Thursday, April 17, 2014

Is Coal an Answer to the Fukushima Disaster?

In light of the terrible disaster at the Fukushima nuclear power plant, Japan has had to find new ways to meet the energy needs of the country. On March 11, 2011, three of the nuclear plant’s reactors blew when the plant was hit by a tsunami that was triggered by the Tohoku earthquake. This nuclear disaster was the largest incident since Chernobyl and measured a level 7 on the International Nuclear Event Scale.

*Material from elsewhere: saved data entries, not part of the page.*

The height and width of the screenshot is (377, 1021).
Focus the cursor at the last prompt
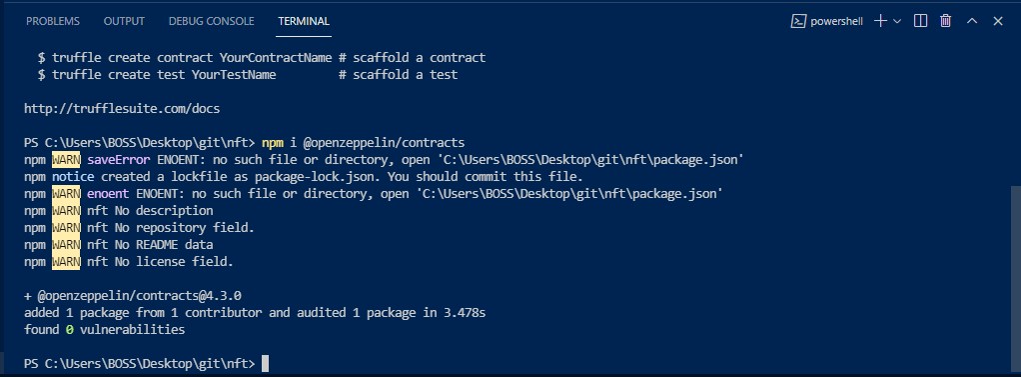coord(265,364)
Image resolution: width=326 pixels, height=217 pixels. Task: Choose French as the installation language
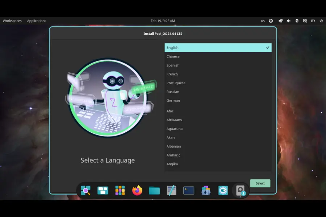pos(172,74)
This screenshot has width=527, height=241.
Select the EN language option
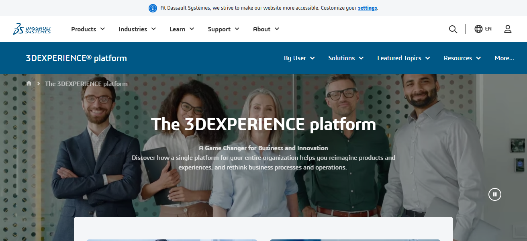click(488, 29)
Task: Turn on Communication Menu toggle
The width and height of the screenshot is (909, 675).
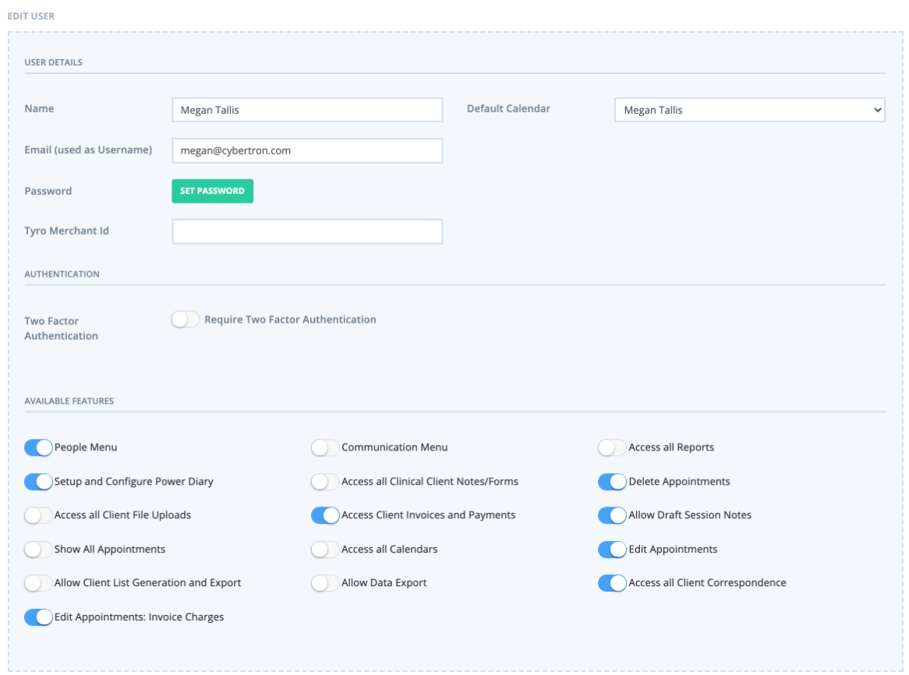Action: pyautogui.click(x=325, y=447)
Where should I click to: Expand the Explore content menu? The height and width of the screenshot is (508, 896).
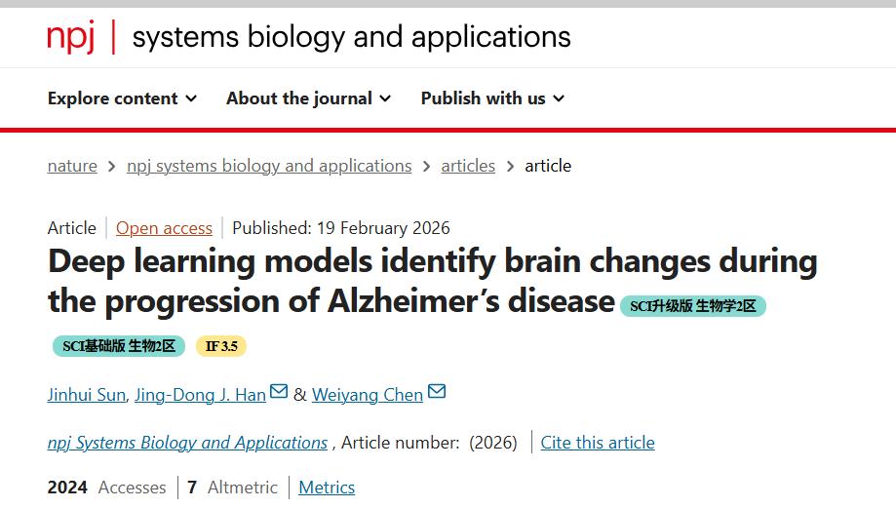click(x=122, y=98)
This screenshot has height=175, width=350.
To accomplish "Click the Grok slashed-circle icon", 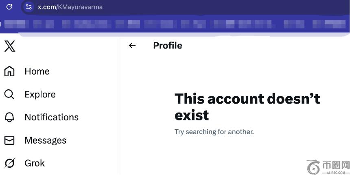I will [9, 164].
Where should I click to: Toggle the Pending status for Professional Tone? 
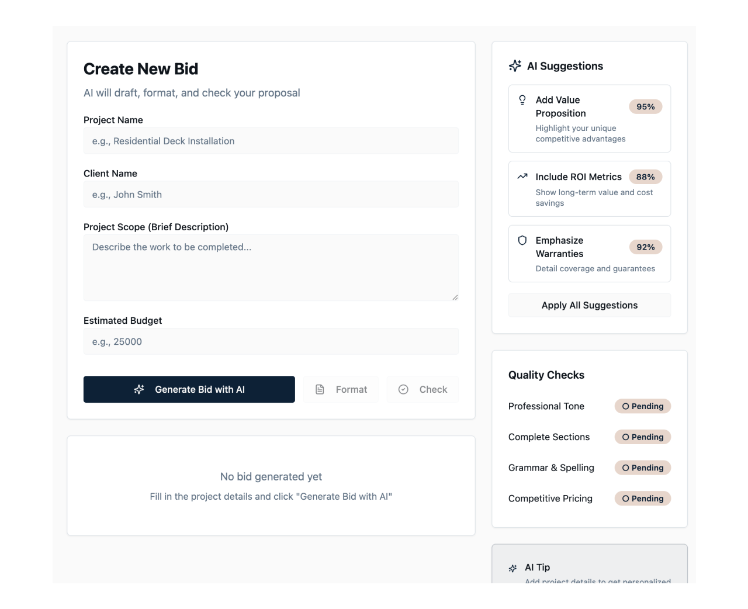(x=643, y=406)
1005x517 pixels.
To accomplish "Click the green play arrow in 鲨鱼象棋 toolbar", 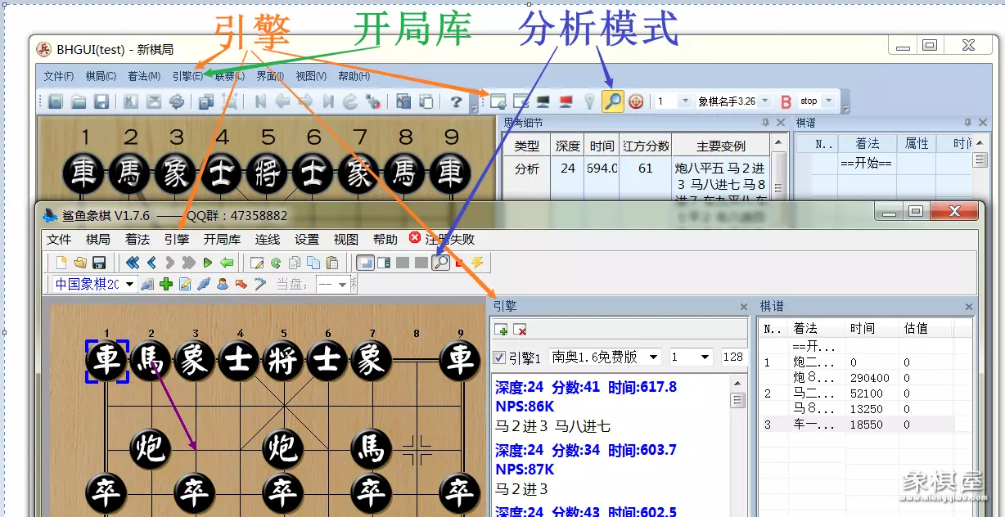I will [207, 263].

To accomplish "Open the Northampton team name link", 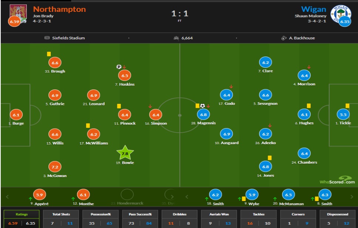I will point(59,9).
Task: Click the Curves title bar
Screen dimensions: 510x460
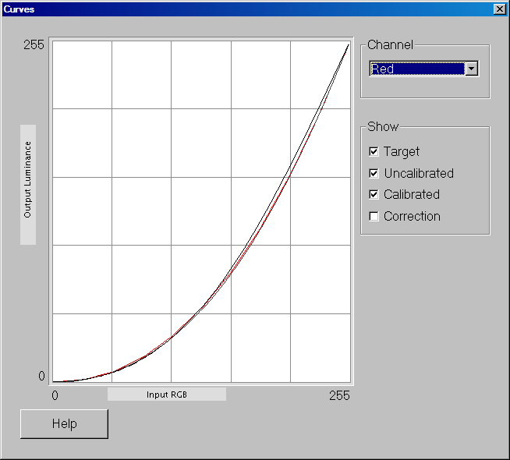Action: [x=247, y=9]
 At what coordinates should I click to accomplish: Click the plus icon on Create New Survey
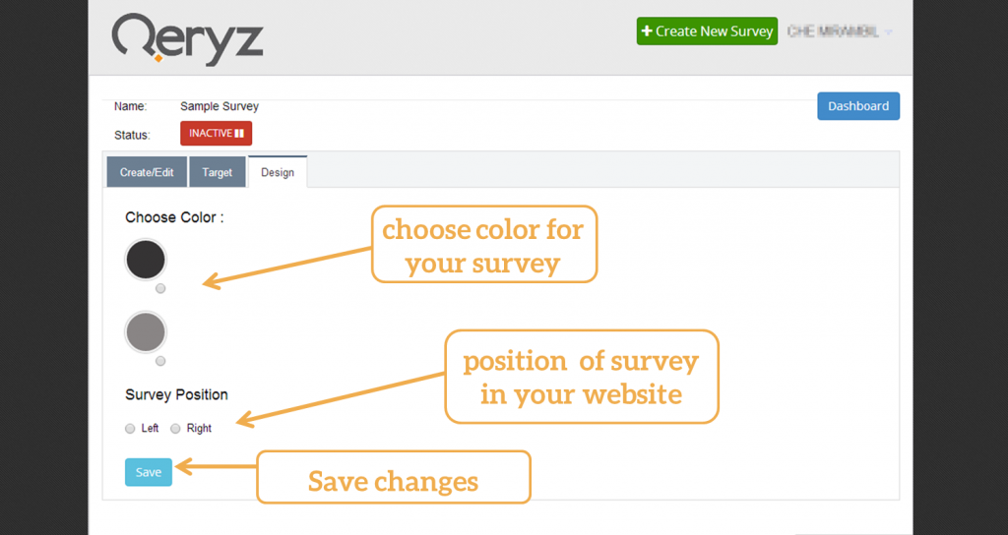[x=647, y=31]
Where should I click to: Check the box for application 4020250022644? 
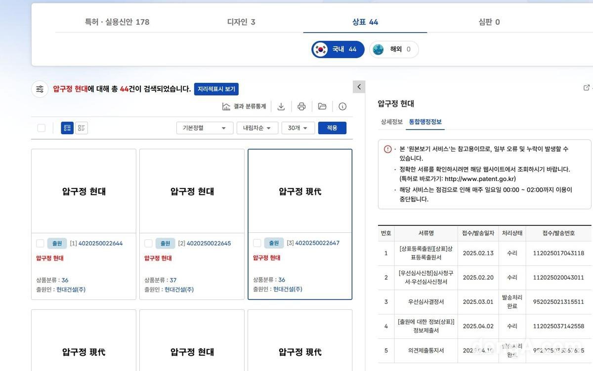click(x=40, y=243)
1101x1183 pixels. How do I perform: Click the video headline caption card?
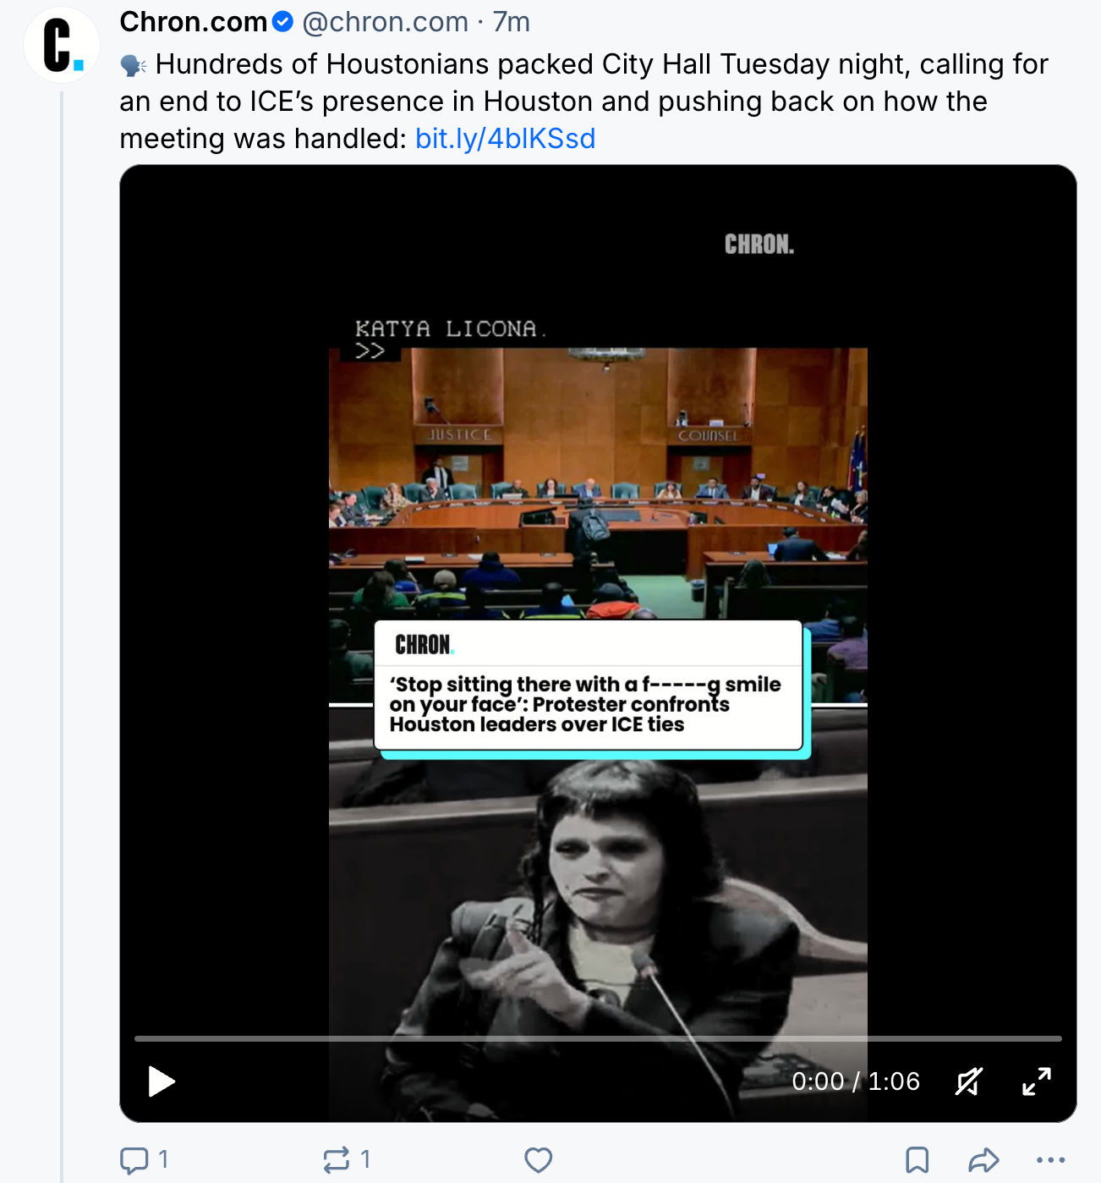tap(589, 686)
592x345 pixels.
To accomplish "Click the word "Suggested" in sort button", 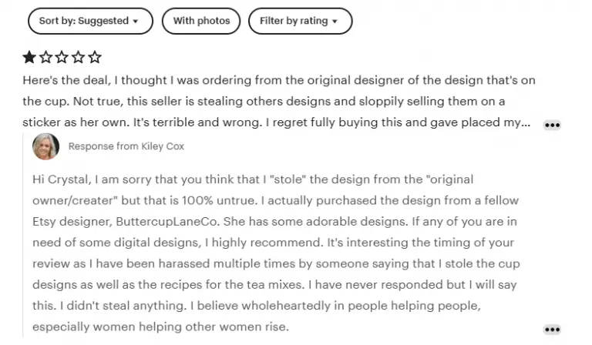I will 105,21.
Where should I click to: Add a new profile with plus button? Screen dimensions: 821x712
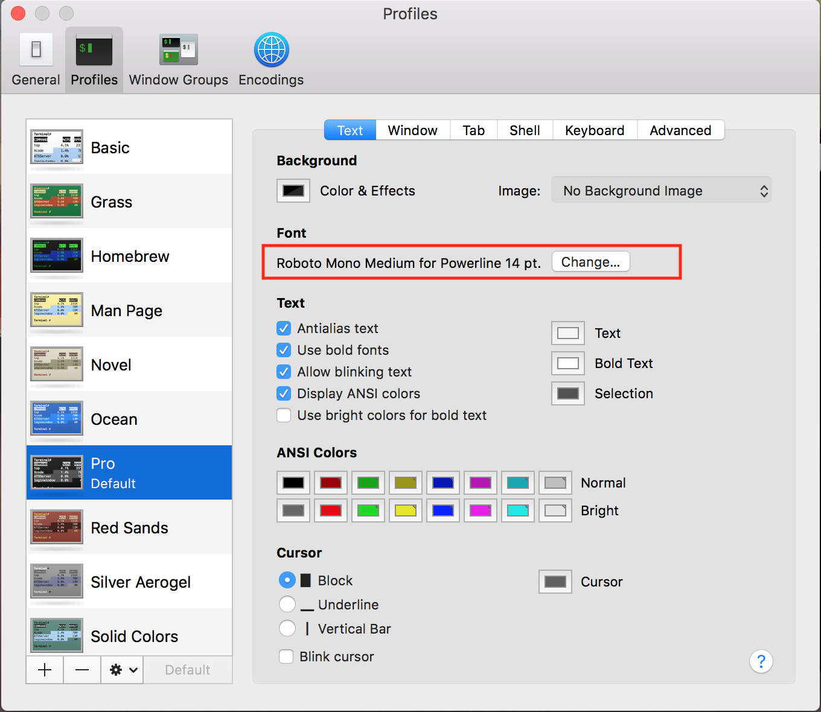(x=45, y=670)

Since this disaster, Japan has been reluctant to produce much nuclear energy. According to the Wall Street Journal (class members: article posted on Blackboard under Readings), all 48 of the nuclear power plants in Japan are offline at the moment. Some regulators expect to see some of these plants activated again in the near future; Japan has also become a leader in coal imports globally (Iwata, 2014). It is currently the second largest importer of coal, right behind China and before India (Iwata, 2014). Japan currently imports about 85% of its energy requirements. Japan’s nuclear reactors were supposed to generate 40% of the country’s electricity around 2017, (an increase from the past rate of 30%.) However after the Fukushima disaster, these rates have been cut almost in half and there will be a longer process in place to gain clearance for restarting the 48 nuclear reactors in Japan.
Japan is in a tough situation in terms of where to go for energy. It is difficult to say whether Japan should reinstate the 48 reactors and begin producing nuclear energy again. If the disaster had not happened, Japan could currently be producing 40% of its energy domestically through nuclear plants. If the benefits of continuing with nuclear power outweigh the costs of another possible disaster, I would say to proceed. I personally do not believe that the road leading to coal is the best road to take, but I can understand the reluctance of Japan to jump back into nuclear energy. It seems to me that the best way for Japan to continue would be to use coal imports for short term relief while the nation decides whether or not to reinstate the nuclear reactors, and focus on more sustainable energy sources for the long term, like wind energy.